Exercise goal:
Return all of the records below verbatim.

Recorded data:
※

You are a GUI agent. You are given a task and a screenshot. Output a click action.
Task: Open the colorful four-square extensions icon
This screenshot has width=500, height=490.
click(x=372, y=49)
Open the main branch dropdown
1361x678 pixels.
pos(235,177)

※

Exercise result:
You are a GUI agent. You are given a task and a screenshot. Output a click action.
Task: Open the colorful four-square extensions icon
This screenshot has width=500, height=490.
click(x=372, y=49)
Open the main branch dropdown
1361x678 pixels.
pos(235,177)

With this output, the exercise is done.